The proggy instrumental section of  “Accessories” sounds like the ogre battle that the album’s scant lyrics about “keepers of dragons” and “emerald daggers” suggest these role-players might indulge in. I don’t really know if they were way into D&D, but one of them sings “I shake and roll my accessories.” The boys almost go acoustic in the folky “God or Just a Slow Breeze” (one of the greatest song titles ever) apart from a piercing synth solo. It’s a song of isolation and seemingly romantic longing, with the literally chilling image of the narrator “freezing in the attic.” Poetic inclinations aside, they’re not above puns either, as evidenced by “You Must Be Joe King.” It’s the closest thing to a direct rock song with discernible but still absurdist words, the Parasites making their allegiances known by dismissing the “cheap girls” and “noodle minds” dancing to the “Doobies’ beat,” preferring instead to use the procured accessories of a Ouija board and a guitar to communicate with “Lennon” (then very much alive). They sing “Joe-King” like “Co-caine” but welcomely follow it with an un-Clapton-like guitar solo. The intervening piano piece “Siege of the Twilight Loon” sounds like modern classical chamber music, even if the presumably untrained musicianship wouldn’t likely pass the conservatory mustard. The musique concrète “Alienending” is the only self-consciously off-putting track, characterized by channel-bouncing effects applied to grunts and shouts, but not a bad way at all to conclude an endlessly inventive and unpredictable album.
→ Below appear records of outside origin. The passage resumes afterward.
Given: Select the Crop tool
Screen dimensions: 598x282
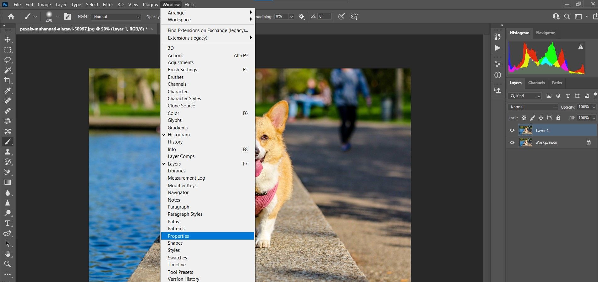Looking at the screenshot, I should point(8,80).
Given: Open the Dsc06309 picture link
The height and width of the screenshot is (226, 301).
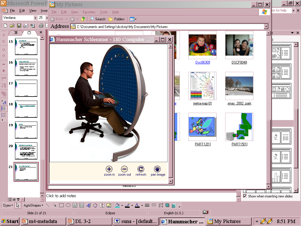Looking at the screenshot, I should pos(203,62).
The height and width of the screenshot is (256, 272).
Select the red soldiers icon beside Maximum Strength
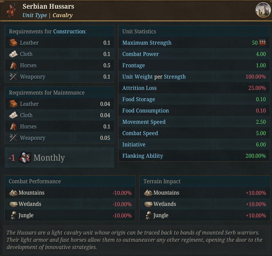pyautogui.click(x=262, y=42)
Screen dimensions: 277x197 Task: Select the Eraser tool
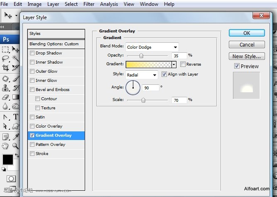coord(5,97)
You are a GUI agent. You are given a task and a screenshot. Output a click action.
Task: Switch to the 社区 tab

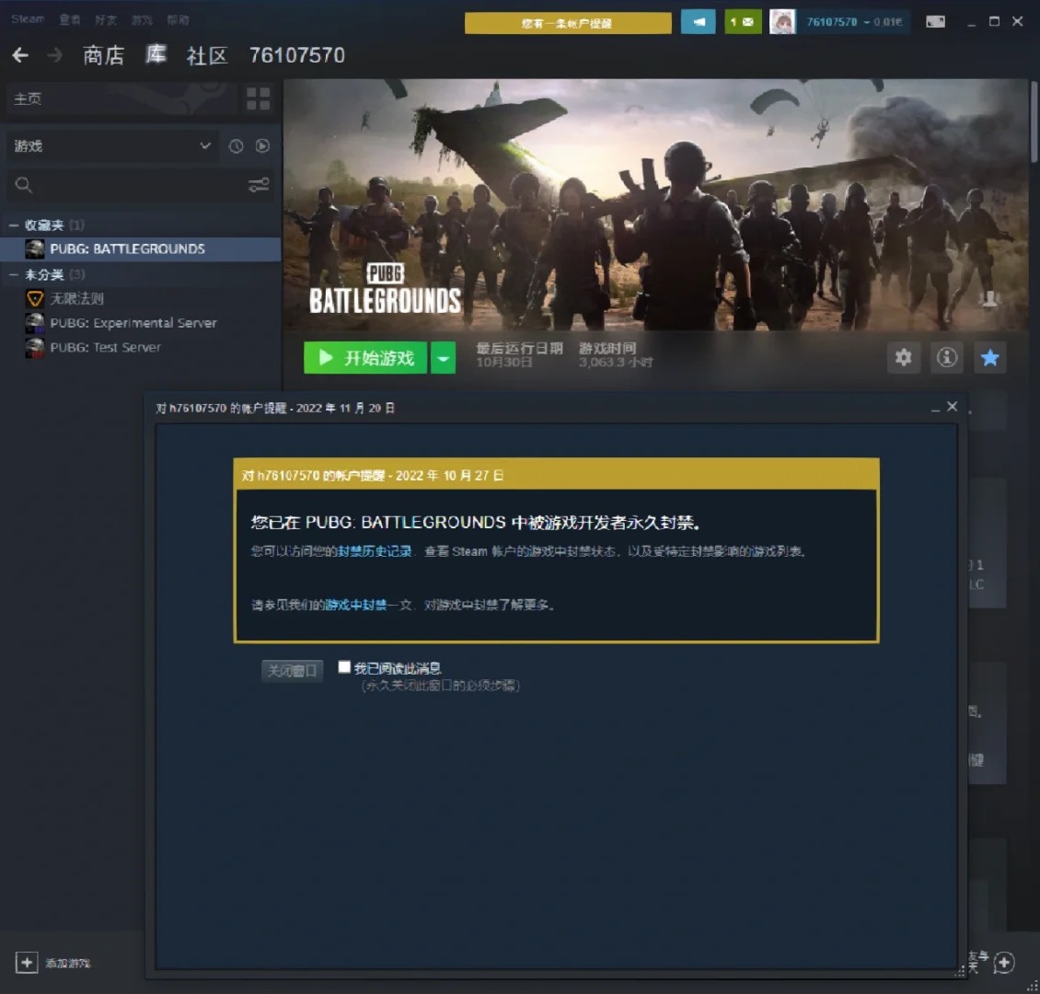[207, 55]
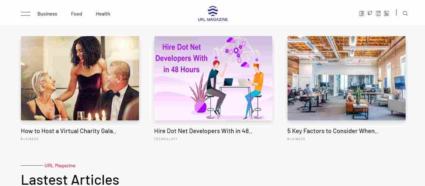Screen dimensions: 425x186
Task: Open the LinkedIn icon link
Action: (386, 13)
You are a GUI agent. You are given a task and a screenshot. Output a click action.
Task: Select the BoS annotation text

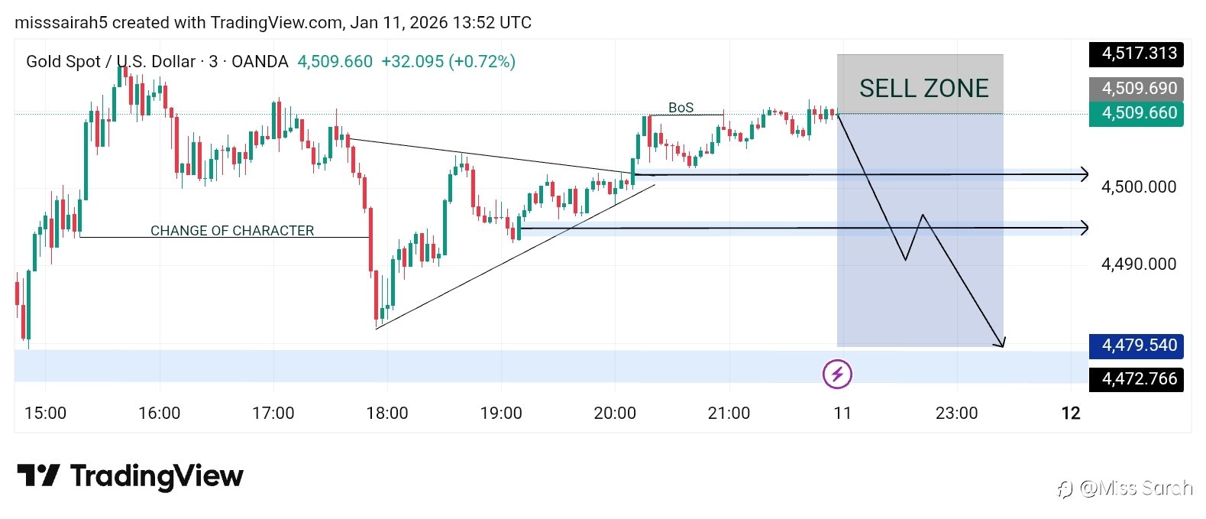pyautogui.click(x=681, y=108)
Burke was a veteran of 60s psychedelic bands (that played songs with titles like “Mushroom People”) and had a subsequent solo career, but apart from a second Parasites album Censky was never heard from again. I haven’t spent enough time with the more song-orientated follow-up Substrata, but the first is so singularly perfect, I would be happy to leave it at that. Equal parts heavy and heady, and never dwelling in the dark for long, what’s most remarkable is how fun the whole thing is—and Burke might be a softie at heart, as he couldn’t let that poor mouse’s tale go without a sequel called “The Resurrection (of a Small Rodent).”